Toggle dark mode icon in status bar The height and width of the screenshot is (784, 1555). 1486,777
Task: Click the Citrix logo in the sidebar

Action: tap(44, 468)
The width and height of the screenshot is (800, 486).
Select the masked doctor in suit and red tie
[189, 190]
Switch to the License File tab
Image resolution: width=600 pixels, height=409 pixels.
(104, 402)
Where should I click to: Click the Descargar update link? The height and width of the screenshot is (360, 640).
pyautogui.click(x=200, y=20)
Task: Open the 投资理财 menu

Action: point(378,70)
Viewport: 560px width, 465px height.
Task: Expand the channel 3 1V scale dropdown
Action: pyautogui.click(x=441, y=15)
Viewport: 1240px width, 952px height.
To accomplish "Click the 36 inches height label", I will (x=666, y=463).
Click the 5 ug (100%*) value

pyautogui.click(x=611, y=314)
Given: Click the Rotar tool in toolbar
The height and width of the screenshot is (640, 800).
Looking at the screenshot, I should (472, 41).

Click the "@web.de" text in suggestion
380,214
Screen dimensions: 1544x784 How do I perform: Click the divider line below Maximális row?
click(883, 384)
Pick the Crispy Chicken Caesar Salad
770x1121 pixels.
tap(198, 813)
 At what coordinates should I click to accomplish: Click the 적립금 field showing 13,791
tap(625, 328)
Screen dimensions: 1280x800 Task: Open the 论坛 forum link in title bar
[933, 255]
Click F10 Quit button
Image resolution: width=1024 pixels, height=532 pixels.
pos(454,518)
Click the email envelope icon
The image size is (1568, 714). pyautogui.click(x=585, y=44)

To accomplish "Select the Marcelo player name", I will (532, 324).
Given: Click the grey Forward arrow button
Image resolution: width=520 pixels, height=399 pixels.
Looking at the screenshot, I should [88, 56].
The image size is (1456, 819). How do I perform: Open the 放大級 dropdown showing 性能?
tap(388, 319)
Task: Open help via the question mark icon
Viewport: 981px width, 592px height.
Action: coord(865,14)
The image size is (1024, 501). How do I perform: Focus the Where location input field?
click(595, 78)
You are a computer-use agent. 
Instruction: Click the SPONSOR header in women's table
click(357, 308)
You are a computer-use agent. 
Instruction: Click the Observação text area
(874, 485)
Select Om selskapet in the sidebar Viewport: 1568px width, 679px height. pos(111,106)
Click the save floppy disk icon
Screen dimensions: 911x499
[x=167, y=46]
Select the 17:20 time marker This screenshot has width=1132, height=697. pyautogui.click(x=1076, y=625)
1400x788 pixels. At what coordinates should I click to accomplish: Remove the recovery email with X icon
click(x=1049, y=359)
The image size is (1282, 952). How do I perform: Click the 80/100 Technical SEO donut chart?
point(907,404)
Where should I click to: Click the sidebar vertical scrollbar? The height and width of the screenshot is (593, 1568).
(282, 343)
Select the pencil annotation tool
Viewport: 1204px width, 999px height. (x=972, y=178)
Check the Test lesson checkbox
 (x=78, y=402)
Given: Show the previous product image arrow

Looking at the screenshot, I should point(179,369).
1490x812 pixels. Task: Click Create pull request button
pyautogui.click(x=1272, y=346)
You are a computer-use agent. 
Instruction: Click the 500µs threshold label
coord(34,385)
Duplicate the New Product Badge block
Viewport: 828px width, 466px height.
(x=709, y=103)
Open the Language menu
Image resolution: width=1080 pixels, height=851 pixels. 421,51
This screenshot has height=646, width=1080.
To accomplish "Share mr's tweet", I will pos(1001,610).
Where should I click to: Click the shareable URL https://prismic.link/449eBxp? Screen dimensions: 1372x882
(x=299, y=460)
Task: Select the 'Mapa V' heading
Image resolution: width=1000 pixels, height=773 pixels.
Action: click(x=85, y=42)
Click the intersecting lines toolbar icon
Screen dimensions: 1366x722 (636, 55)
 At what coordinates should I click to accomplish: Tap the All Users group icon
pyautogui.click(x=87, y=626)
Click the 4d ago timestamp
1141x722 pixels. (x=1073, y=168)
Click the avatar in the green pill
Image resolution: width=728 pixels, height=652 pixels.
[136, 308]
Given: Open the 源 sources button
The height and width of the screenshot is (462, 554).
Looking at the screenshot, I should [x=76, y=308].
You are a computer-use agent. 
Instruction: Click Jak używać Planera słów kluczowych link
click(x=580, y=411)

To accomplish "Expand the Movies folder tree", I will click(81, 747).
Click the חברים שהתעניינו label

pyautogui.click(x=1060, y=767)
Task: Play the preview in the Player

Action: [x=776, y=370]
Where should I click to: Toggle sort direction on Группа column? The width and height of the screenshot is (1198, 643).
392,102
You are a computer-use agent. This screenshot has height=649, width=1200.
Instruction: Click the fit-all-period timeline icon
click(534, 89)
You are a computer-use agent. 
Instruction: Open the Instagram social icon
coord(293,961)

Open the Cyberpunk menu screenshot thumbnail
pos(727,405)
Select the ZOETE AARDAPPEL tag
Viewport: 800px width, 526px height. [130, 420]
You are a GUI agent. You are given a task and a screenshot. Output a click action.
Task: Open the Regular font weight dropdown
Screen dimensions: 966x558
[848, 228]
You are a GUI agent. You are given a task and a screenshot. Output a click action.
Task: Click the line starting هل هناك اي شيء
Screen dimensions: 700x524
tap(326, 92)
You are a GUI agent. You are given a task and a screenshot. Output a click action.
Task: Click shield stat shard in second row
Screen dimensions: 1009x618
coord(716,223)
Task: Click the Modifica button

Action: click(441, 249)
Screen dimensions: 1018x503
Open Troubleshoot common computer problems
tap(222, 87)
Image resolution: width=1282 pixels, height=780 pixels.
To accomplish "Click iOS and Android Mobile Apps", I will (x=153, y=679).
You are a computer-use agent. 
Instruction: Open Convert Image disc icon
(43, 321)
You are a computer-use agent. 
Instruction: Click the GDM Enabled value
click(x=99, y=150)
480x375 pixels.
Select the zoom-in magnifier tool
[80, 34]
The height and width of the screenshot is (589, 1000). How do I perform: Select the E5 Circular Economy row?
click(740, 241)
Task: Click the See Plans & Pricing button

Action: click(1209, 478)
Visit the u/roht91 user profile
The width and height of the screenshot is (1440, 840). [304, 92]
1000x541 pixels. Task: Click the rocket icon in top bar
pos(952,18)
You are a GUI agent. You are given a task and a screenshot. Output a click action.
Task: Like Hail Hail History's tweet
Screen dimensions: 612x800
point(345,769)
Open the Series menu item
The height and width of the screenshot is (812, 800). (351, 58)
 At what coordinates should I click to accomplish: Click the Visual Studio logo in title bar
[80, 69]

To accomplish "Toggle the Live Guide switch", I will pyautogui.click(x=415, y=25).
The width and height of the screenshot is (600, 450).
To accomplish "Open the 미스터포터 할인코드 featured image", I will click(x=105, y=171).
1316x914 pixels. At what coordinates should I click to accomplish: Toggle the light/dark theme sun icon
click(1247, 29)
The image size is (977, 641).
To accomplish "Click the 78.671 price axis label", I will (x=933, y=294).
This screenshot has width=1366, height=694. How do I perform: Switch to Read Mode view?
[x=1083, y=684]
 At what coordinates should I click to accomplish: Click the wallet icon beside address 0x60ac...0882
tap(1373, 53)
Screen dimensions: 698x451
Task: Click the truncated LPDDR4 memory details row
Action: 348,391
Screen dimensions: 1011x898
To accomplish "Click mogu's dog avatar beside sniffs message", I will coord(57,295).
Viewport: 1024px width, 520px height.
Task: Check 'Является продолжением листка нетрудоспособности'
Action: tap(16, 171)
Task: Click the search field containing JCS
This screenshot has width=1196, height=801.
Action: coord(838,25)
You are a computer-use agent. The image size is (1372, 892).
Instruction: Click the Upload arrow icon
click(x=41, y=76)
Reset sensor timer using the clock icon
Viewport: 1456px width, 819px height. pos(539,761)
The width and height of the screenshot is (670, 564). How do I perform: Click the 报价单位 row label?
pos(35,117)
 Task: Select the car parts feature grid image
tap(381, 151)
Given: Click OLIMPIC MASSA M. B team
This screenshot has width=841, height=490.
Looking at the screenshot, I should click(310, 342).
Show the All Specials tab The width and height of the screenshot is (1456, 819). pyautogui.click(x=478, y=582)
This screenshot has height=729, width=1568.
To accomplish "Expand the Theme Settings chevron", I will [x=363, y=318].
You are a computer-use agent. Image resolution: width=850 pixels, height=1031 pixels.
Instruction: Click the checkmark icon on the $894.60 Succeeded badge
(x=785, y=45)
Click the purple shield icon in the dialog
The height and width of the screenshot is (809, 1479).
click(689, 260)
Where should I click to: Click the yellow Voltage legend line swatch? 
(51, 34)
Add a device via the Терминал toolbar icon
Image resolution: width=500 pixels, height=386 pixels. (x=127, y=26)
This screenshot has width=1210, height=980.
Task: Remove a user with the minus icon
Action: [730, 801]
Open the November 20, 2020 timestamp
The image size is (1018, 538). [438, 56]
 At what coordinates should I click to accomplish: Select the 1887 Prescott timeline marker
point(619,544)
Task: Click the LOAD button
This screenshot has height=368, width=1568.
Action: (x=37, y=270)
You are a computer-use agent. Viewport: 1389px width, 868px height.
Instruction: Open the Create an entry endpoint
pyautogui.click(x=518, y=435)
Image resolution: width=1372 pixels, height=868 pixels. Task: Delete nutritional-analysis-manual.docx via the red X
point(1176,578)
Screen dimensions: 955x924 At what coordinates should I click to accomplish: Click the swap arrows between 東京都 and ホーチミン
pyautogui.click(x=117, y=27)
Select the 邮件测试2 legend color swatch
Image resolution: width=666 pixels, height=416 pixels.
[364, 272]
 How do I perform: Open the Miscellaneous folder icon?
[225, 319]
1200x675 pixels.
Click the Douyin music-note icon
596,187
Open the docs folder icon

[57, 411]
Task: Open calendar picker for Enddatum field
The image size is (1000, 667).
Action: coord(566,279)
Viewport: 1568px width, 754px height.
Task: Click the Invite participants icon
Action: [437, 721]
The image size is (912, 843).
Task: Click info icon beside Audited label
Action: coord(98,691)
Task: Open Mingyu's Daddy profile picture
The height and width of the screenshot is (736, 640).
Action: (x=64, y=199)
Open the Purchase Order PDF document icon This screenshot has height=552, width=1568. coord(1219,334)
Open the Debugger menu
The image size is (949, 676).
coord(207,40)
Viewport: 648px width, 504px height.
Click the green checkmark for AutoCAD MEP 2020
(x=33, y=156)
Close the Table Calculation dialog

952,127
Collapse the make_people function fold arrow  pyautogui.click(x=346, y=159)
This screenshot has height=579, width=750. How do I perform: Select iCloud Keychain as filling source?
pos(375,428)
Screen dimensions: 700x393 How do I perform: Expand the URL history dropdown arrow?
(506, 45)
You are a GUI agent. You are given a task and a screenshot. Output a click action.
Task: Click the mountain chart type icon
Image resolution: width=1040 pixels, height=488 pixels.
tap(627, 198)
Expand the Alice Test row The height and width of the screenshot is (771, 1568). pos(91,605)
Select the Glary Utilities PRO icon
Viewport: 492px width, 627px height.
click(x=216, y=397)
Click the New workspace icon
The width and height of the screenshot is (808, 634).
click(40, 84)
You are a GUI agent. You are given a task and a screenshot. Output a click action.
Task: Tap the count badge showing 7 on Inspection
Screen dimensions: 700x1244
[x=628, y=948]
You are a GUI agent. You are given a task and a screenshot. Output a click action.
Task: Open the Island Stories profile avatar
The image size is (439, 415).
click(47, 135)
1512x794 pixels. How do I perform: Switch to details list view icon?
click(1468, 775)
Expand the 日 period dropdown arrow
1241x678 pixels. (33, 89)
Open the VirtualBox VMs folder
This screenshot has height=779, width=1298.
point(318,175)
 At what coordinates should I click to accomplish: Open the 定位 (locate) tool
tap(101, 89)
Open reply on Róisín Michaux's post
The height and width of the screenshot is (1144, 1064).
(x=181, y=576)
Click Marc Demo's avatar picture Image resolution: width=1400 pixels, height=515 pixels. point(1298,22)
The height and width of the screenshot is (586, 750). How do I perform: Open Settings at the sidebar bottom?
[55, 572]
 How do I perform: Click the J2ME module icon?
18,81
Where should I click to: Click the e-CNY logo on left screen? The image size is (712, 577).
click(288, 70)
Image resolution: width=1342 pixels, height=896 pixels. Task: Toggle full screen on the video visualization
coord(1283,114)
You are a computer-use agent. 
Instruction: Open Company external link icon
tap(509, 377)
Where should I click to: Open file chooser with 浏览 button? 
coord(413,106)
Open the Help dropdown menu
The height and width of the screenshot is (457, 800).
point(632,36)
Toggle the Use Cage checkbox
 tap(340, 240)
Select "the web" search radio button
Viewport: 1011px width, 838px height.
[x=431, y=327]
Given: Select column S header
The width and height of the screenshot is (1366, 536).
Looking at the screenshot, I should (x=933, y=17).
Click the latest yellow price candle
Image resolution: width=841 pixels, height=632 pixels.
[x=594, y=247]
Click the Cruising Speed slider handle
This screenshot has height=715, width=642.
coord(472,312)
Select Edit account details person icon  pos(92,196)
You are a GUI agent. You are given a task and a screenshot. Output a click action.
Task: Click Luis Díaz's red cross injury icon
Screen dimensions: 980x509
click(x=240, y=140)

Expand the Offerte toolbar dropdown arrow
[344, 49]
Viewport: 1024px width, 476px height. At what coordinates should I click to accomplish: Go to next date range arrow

☆ ☆ ☆ ☆

What to do: Reproduce the rows above verbatim, beginning with the line that contains "Given: Select column S header" and continuing through the last line of the rows.

Final result:
Given: Select column S header
The width and height of the screenshot is (1366, 536).
Looking at the screenshot, I should (x=933, y=17).
Click the latest yellow price candle
Image resolution: width=841 pixels, height=632 pixels.
[x=594, y=247]
Click the Cruising Speed slider handle
This screenshot has height=715, width=642.
coord(472,312)
Select Edit account details person icon  pos(92,196)
You are a GUI agent. You are given a task and a screenshot. Output a click action.
Task: Click Luis Díaz's red cross injury icon
Screen dimensions: 980x509
click(x=240, y=140)

Expand the Offerte toolbar dropdown arrow
[344, 49]
Viewport: 1024px width, 476px height. At what coordinates should I click to accomplish: Go to next date range arrow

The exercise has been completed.